The Argives were giving ground at last. Not a lot. They were resisting hard. But their front rankers were shouting again—this time with alarm. Leonidas saw a man at the outside edge of the Argive formation glance back and start to shout something—probably an order for the rear ranks to close up—but a spear pierced his throat, cutting off his words. His head, heavy with the helmet, flopped back, and then the body crumpled. The Spartan who had killed him stepped forward over the body, and the men from the middle and rear ranks, one after another, stabbed downward with their spear butts until the corpse was left behind in their wake as they continued forward, a lifeless, bloody rag.
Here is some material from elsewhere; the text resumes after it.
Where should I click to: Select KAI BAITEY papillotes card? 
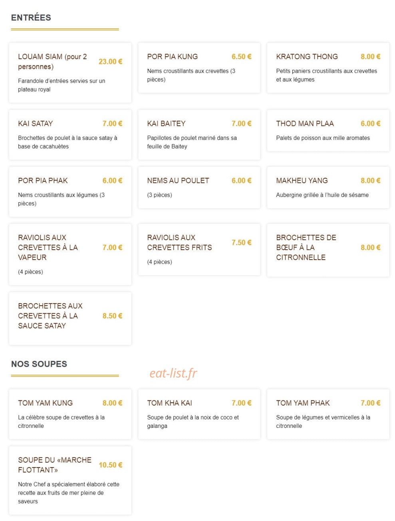tap(199, 135)
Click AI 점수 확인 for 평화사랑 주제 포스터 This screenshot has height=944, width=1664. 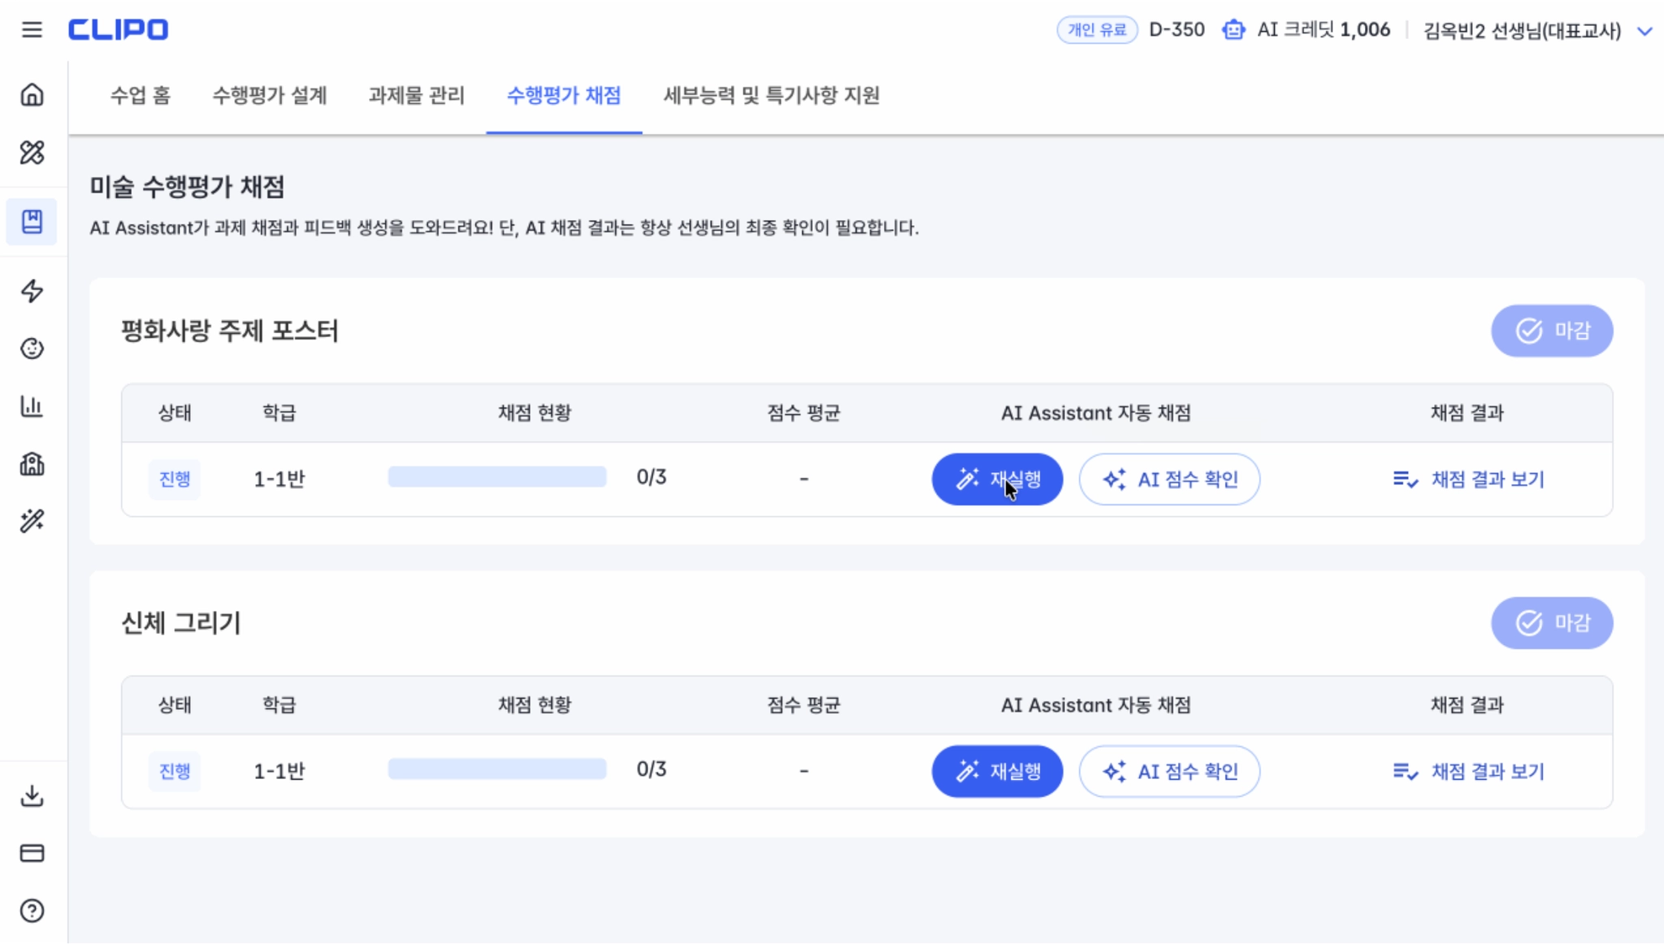pyautogui.click(x=1169, y=479)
They had advanced almost ten paces now, and Leonidas moved forward with the line, abreast of the middle ranks, the youngest five cohorts of active-service rankers. He looked left and right. Kyranios seemed to have disappeared into thin air. He noted, too, that the Pitanate Lochos was not recognizable as a body anymore, but the Limnate had clearly pinned down a large body of Argive troops before the woods. Then Leonidas realized that the Amyclaeon and Conouran regiments were also on the field, busy sealing off the flanks and back of the woods, where the bulk of the Argive army appeared to have fled.
Leonidas turned back to the task at hand. The Mesoan Lochos was slowly gaining momentum. Leonidas sensed more than saw that the Argive rear ranks were starting to break and run. “Keep up the pressure!” he called out once, and the piper repeated the order, condensed to “Harder!”
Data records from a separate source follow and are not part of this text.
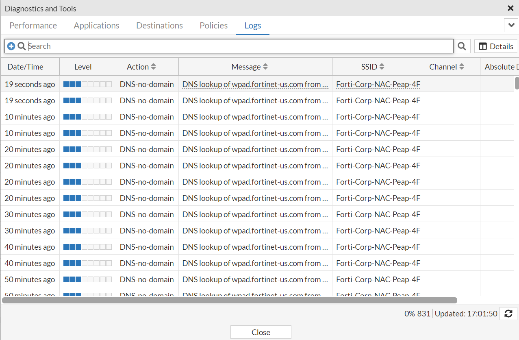Add a new search filter with the plus icon
This screenshot has height=340, width=519.
click(x=11, y=46)
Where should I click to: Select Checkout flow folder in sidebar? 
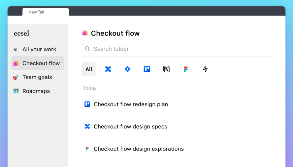coord(41,63)
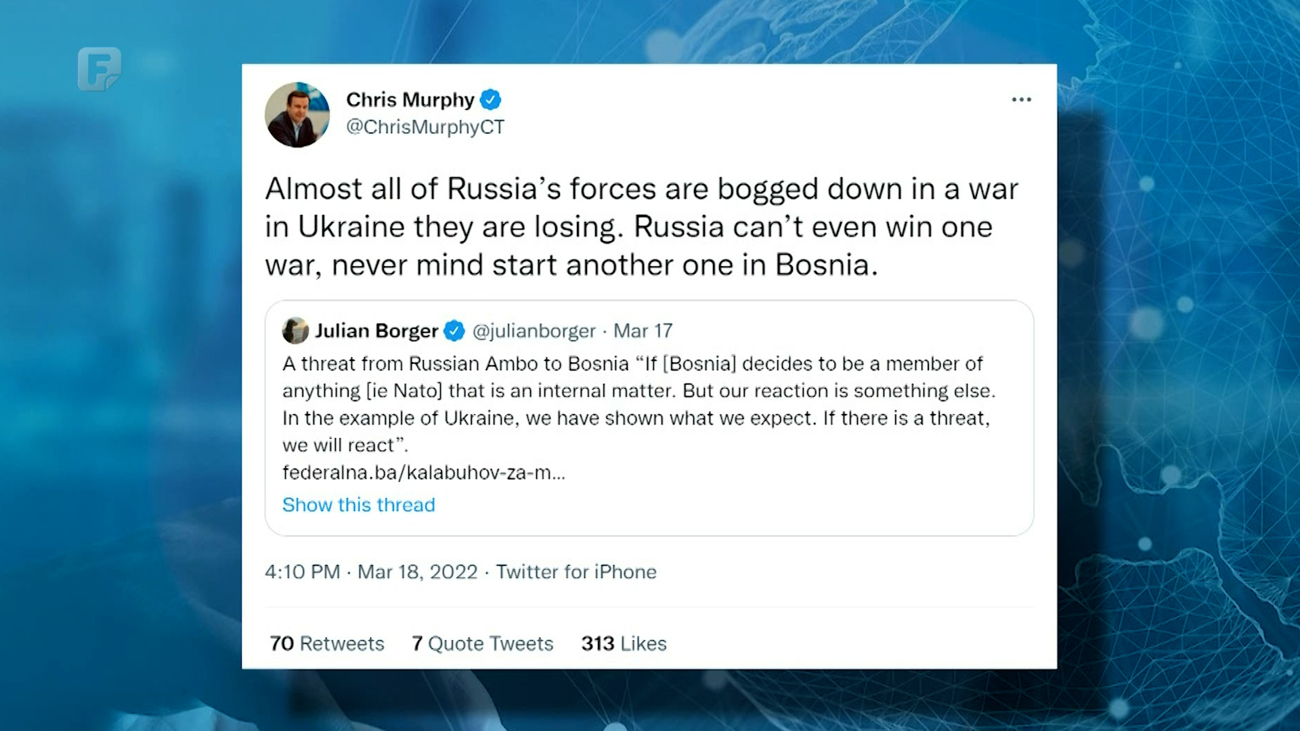Open the three-dot more options menu

(x=1021, y=99)
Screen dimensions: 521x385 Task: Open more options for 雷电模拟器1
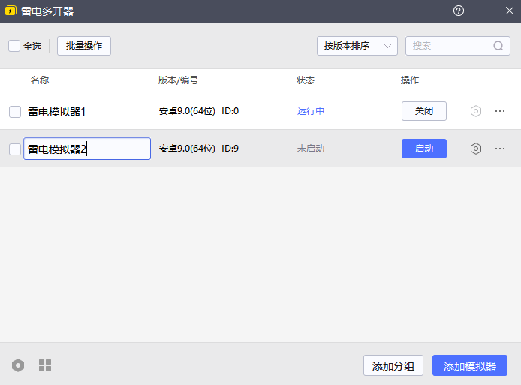pos(500,111)
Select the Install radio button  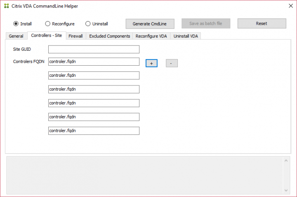16,24
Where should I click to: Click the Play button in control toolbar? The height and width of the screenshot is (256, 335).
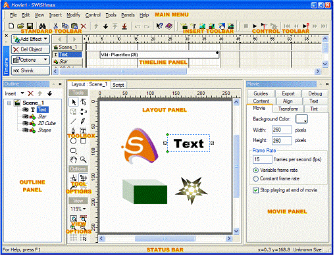tap(255, 26)
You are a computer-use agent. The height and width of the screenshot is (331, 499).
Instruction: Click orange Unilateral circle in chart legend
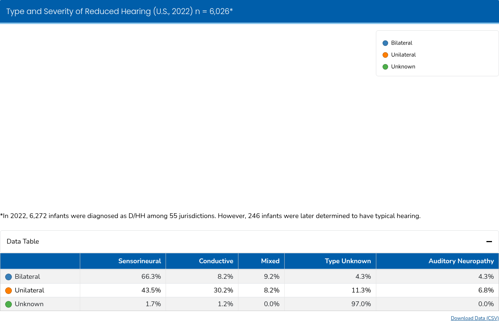(385, 55)
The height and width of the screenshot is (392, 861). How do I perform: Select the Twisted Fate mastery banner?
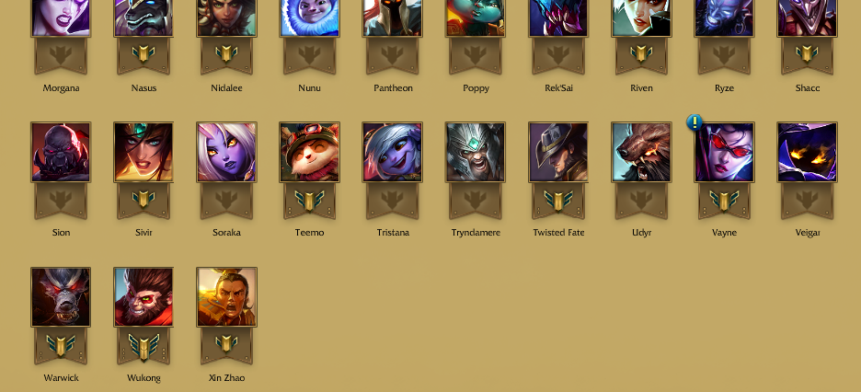(557, 202)
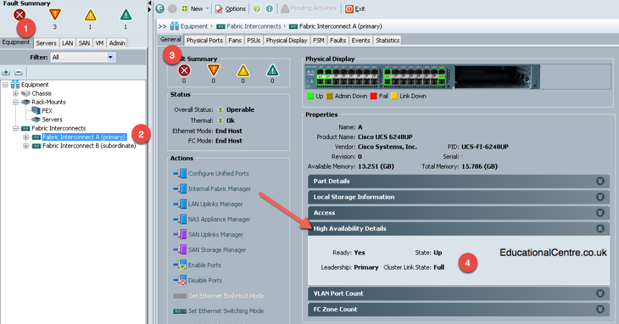Switch to the Physical Ports tab
This screenshot has width=619, height=324.
(204, 41)
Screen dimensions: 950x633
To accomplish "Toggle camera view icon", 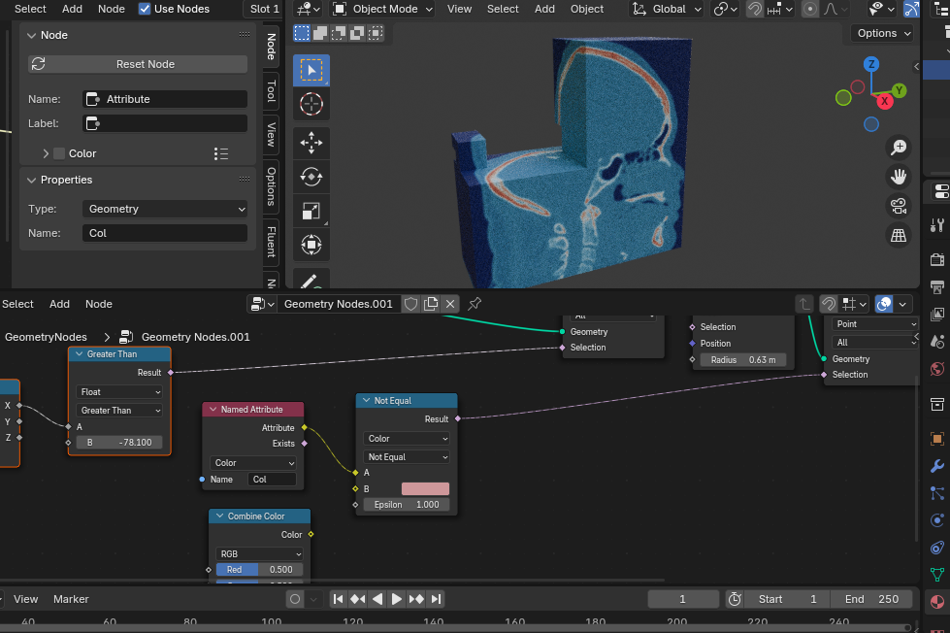I will tap(899, 206).
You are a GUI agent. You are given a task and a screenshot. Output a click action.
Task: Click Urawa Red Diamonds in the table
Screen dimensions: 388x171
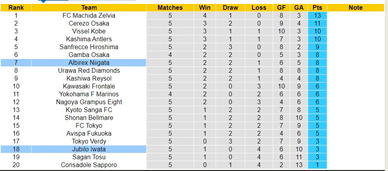[89, 70]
Even without orders, the Spartan phalanx sensed the change in the Argive resolve. It was picking up the pace. Soon the Argive rear ranks had thinned so much that the front ranks had lost support. The Argive front ranks started to buckle and go down, not from wounds but from the sheer weight of the Spartan wall of flesh. They screamed not in pain but in terror, knowing what would follow. The Spartan front ranks did not bother with Argives who had fallen; they left these to the middle rankers. The latter jabbed and stabbed into groins, intestines, and bowels as they dispatched the men already knocked down by the front ranks.
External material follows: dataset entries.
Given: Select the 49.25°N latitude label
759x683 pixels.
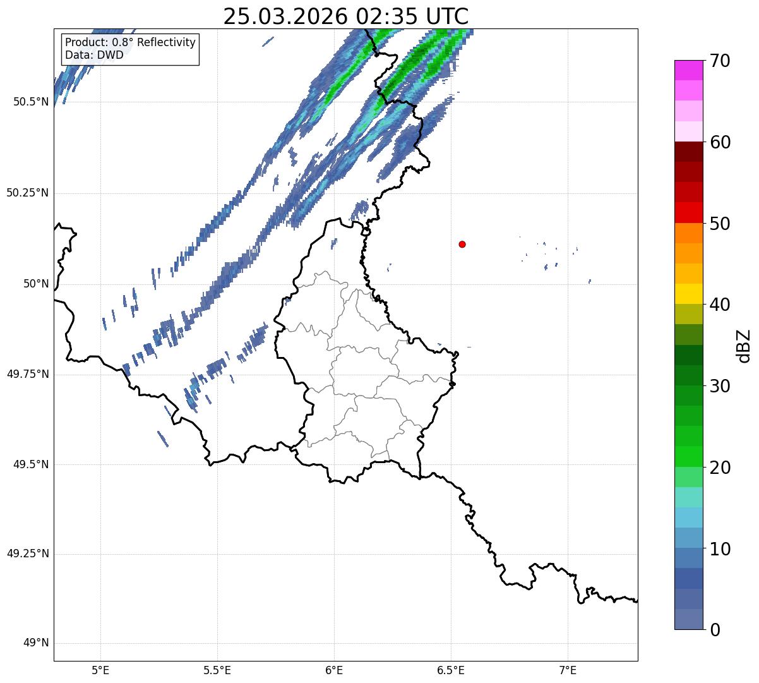Looking at the screenshot, I should click(x=28, y=554).
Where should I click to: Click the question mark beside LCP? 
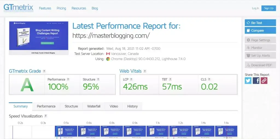132,79
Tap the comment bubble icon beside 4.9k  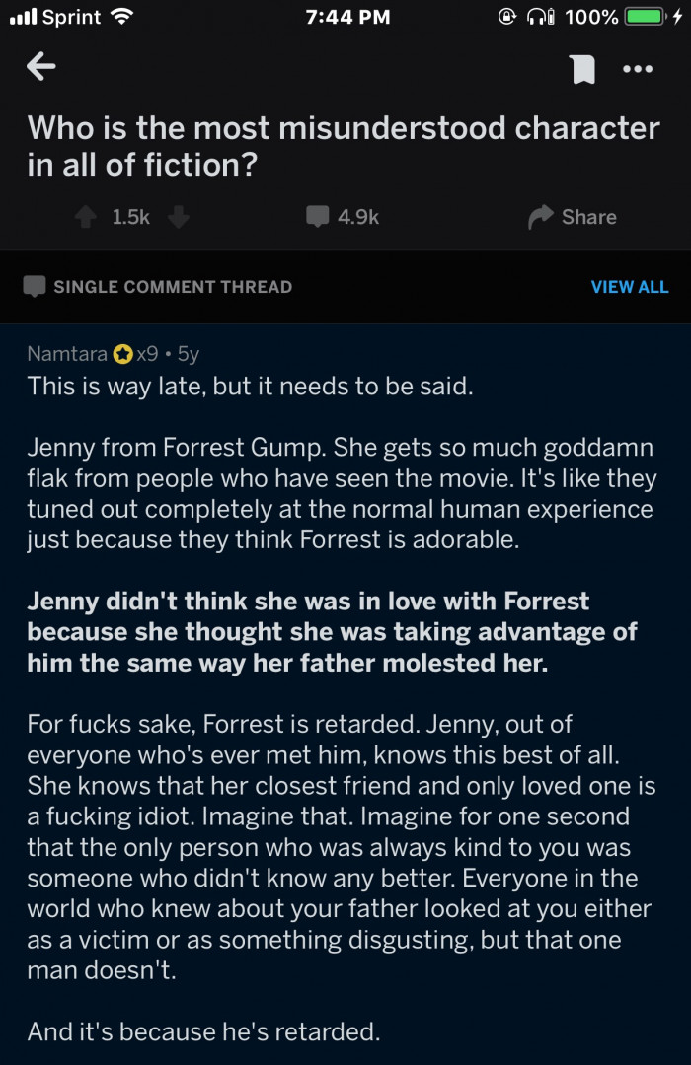click(x=317, y=217)
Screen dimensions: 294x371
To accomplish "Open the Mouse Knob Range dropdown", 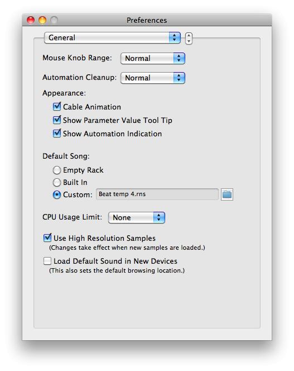I will [153, 58].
By now the Mesoan Lochos had advanced a hundred paces, leaving a carpet of bleeding, sometimes still writhing and whimpering, bodies behind them. For a split second Leonidas was horrified by the number of Spartans strewn behind—until he realized that the red that dominated the field came not from Spartan cloaks, but blood-soaked Argives.
A moment later, the Argive line broke.
“Hold!” Leonidas shouted instantly, halting the instinct to pursue before it could become more than a ripple in the line of bronze. He moved forward to the front rank, which stood absolutely still on his left. He could hear the rasping of hundreds of men gasping for breath. They were dripping sweat so profusely from their exposed limbs that it was a wonder he couldn’t hear it like the trickle of a stream. Here and there the line swayed slightly, probably from men with wounds in their legs or feet.
He gave the order for the wounded to fall out and the rest to stand at ease. “Catch your breath!” he ordered verbally, not bothering about the pipes, now that the din of battle had paused in their immediate proximity. He prowled along each rank, making sure that his orders had been obeyed and that wounded men had relinquished their places to fit men. He ensured that the rear ranks adjusted for the losses forward so that the depth of the files was roughly equal again. Only then did he return to the front rank and order “ready.” The men dropped helmets and took up their shields and spears again.